No doubt some of the interest is driven by the fact that models and concepts originally developed as part of the Purdue Enterprise Reference Architecture (PERA) have since been adopted and adapted for use in industry standards, beginning with ISA-95 (IEC 62264). In most cases, the principal focus has been on the basic reference model that describes the functions in an enterprise as existing at one of several functional levels. The broad adoption of the concepts described in ISA-95 has led to such layered models being nearly ubiquitous, even though interpretations are often inaccurate or inconsistent.
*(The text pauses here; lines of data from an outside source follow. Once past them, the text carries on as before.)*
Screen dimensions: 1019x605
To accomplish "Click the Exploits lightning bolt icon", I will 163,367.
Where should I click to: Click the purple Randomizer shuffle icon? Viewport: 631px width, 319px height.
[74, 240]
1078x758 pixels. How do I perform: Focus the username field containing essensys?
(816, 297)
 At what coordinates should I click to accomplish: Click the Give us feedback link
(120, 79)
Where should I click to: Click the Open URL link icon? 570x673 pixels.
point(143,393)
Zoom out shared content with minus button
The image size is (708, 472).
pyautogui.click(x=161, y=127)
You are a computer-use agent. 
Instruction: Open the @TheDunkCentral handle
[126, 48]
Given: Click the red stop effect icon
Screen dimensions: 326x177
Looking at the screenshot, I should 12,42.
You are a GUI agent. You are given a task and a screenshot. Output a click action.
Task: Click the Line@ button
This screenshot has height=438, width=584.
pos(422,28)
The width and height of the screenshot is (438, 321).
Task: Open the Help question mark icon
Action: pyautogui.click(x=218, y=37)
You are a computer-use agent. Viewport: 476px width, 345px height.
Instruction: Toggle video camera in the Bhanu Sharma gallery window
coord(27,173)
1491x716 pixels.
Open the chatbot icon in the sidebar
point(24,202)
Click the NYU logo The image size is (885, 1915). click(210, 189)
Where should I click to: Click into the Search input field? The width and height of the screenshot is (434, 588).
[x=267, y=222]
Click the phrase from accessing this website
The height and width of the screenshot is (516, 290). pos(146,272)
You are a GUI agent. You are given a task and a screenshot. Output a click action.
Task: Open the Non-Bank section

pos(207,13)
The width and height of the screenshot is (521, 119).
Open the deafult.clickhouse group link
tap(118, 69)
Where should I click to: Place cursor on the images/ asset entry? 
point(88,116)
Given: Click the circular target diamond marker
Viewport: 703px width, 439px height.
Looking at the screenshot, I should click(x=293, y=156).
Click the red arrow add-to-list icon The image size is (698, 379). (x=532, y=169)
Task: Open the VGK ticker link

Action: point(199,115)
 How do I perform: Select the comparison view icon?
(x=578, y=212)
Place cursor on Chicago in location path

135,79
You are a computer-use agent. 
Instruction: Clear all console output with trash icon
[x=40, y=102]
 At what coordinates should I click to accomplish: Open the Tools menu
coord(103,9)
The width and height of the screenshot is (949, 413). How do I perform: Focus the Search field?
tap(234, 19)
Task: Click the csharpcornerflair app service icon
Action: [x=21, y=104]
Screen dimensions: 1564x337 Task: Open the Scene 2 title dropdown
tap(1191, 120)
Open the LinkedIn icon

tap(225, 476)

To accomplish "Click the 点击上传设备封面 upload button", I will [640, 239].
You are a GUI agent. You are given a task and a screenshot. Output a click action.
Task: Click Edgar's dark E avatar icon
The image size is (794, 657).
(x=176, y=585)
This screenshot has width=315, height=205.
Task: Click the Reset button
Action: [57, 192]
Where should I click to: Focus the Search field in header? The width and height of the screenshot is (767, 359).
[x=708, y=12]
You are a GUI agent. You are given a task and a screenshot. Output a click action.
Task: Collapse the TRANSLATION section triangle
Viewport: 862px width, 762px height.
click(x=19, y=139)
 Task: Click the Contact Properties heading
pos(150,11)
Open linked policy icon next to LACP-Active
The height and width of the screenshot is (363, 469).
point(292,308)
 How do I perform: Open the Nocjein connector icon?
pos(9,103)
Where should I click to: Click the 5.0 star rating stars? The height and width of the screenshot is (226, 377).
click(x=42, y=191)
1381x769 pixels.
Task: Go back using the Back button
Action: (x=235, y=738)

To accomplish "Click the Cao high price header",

Unfortunately, it has become all too common for observers to conflate these levels with the much more physical view of the network hierarchy.
This misinterpretation has in turn led to even more confusion when considering technology-related trends such as the Industrial Internet of Things (IIoT), where physical hierarchy is much harder to define, if not totally irrelevant. However, the lack of a clear physical hierarchy does not mean that there is no value in having a clear understanding of information flows between functional areas of the architecture.
Reference Models and ISA/IEC 62443
More recently, the development of the ISA/IEC 62443 cybersecurity standards also required some sort of reference or contextual model for the purpose of identifying major functional areas. Early versions of such a model were in fact derived largely from the ISA-95 model, which – as stated above – were in turn derived from PERA. The first edition of the first standard in the series (i.e., ISA/IEC 62443-1-1) does include a diagram that looks very much like the typical hierarchical views in PERA.
However, subsequent revisions to this model have de-emphasized the link to PERA in favor of an increased focus on the concept of zones and conduits that is at the foundation of the ISA/IEC 62443 series. These changes have appeared in recently published parts of the series and will also be included in the second edition of ISA/IEC 62443-1-1 which is currently under development.
The simple truth is that in the context of systems cybersecurity the hierarchical arrangement of domains typical of PERA is not that important or even particularly relevant. What is important – even fundamental – to a successful cybersecurity response is the partitioning of the system under consideration into a set of interconnected zones based on an analysis of functionality, combined with a risk assessment for each functional area. This risk-based approach is described in detail in ISA/IEC 62443 (System security requirements and security levels).
This brings us back to the initial question of whether the PERA reference model (i.e., the “Purdue Model”) is still relevant. This is a broad question with implications in many areas of Operations technology development. Several groups are trying to address this, perhaps by revising the PERA materials to better reflect recent developments in areas like IIoT. However, in the context of cybersecurity, it is largely a moot point. Standards like ISA/IEC 62443 have largely evolved beyond dependence on a traditional hierarchical view of functionality. This trend will almost certainly continue.
What is important – even essential – is to provide guidance to system integrators and asset owners on how to partition their systems based on risk and identify the best ways to protect them from potential cybersecurity threats.